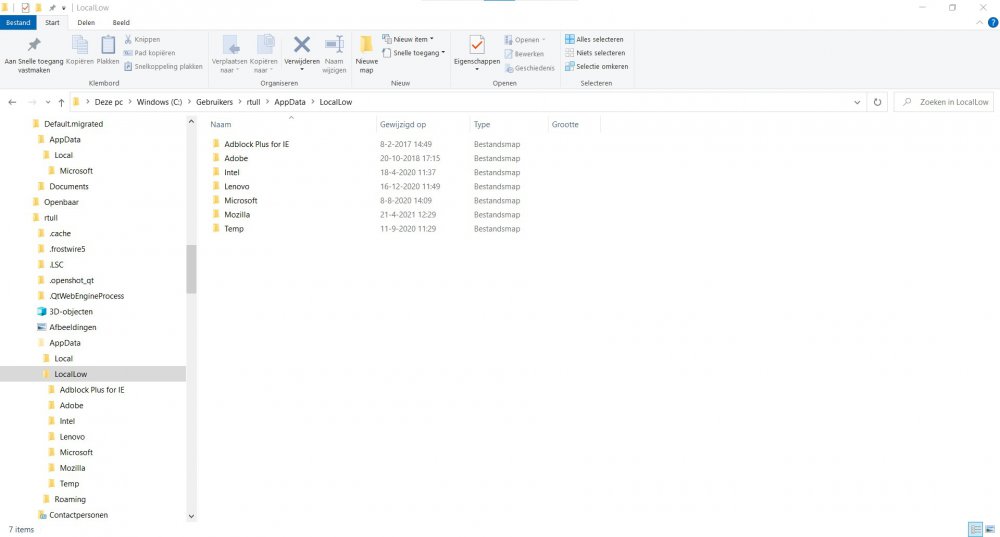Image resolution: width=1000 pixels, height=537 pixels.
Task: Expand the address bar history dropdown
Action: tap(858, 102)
---------------
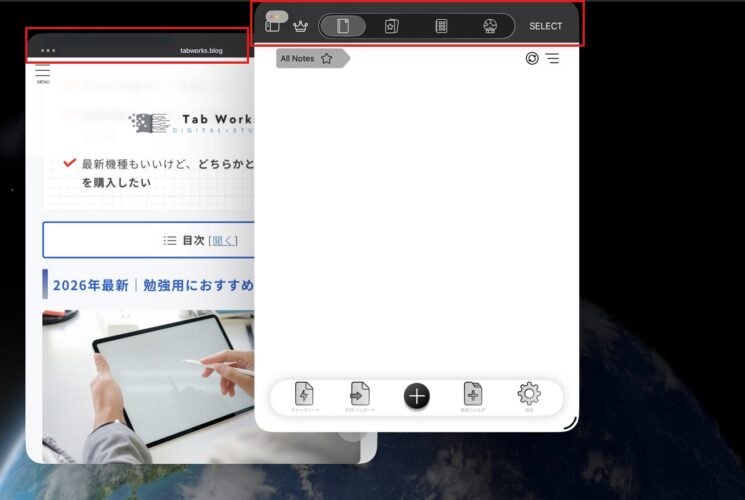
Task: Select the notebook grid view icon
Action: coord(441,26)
---------------
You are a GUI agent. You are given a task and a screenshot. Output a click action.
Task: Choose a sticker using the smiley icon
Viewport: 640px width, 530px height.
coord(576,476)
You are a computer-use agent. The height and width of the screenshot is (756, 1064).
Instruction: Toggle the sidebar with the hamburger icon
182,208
---------------
Aim of the exercise
Wherever the string "agent" occurs in the entries, copy that whole line.

Exercise output
You are a GUI agent. You are given a task and a screenshot. Output a click action.
You are a computer-use agent. The height and width of the screenshot is (756, 1064).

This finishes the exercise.